For x=cp... I get that warning, I had expected above.

Yes, I have read the help-file and also the FAQ.

Thanks for the great ExifTool and thanks for your comments and help in advance.
Herb 

Phil Harvey

Hi Herb,

Everything seems to be working as designed, although we can debate about whether or not the design should be changed.

1) The warning is issued when there are characters which can be converted, but with your command you need to extract the Warning tag to see this.  The Warning tag is only printed automatically if the tag could not be extracted when extracting a specific tag.

2) When a Unicode value can't be converted into a 1-byte character set, I simply pass the byte straight through if the codepoint is less than U+0100, or substitute a "?" (U+003f) otherwise.  I believe this is consistent with what you are seeing.  Perhaps it would be better to always convert to "?", but I may have had some reason (which I can't recall right now) for doing it this way.

- Phil
...where DIR is the name of a directory/folder containing the images.  On Mac/Linux/PowerShell, use single quotes (') instead of double quotes (") around arguments containing a dollar sign ($).

herb

Hello Phil,

thank you very much for your fast reply.

ad 2): Yes, my observation is identical to that you have described.
I thought that I have found an error. I apologize.
Now it is clear to me that this is your design, although I do not see an atvantage (at the moment) to pass the byte straight through.

ad 1): Because of your comment, I repeated my tests, but instead to ask for tag -usercomment only, I always asked for all tags (-all:all).
Now I have seen that the warning is printed.
BUT it is only printed in case of a question mark is inserted.

I think this warning should also be printed in case of the first byte of a non convertable character is passed through.
(otherwise the user thinks: everything is 100% ok.)
Would this be possible?

Thanks in advance
Herb

Phil Harvey

Hi Herb,

I looked into my implementation to refresh my memory.  To improve speed and reduce file size and memory use I omit entries from my character translation tables which have the same value after translation.  This is the reason I am currently passing them straight through.

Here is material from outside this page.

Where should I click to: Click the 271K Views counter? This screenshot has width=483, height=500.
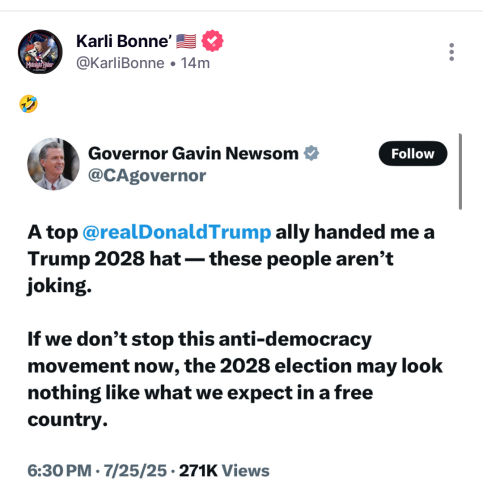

However, I can add an extra step to test to see if the character exists in the table with a different codepoint.  I don't think this will impact the performance much, and it would solve your specific problem, so it makes sense to add this.  I will think about implementing this in the next release.

Thanks for the report.

- Phil
...where DIR is the name of a directory/folder containing the images.  On Mac/Linux/PowerShell, use single quotes (') instead of double quotes (") around arguments containing a dollar sign ($).

herb

Hello Phil,

thank you very much for the correction/enhancement in version 8.43.
You are really great.

So I wish you a Merry Christmas and a Happy New Year.

Herb

Phil Harvey

I'm glad you mentioned this because somehow I incorrectly placed the bullet "Improved handling of character encoding errors" under version 8.42, but as you correctly point out the change was actually made in 8.43.  I have fixed this in the online revision history.

...and a Merry Christmas to you too!

- Phil
...where DIR is the name of a directory/folder containing the images.  On Mac/Linux/PowerShell, use single quotes (') instead of double quotes (") around arguments containing a dollar sign ($).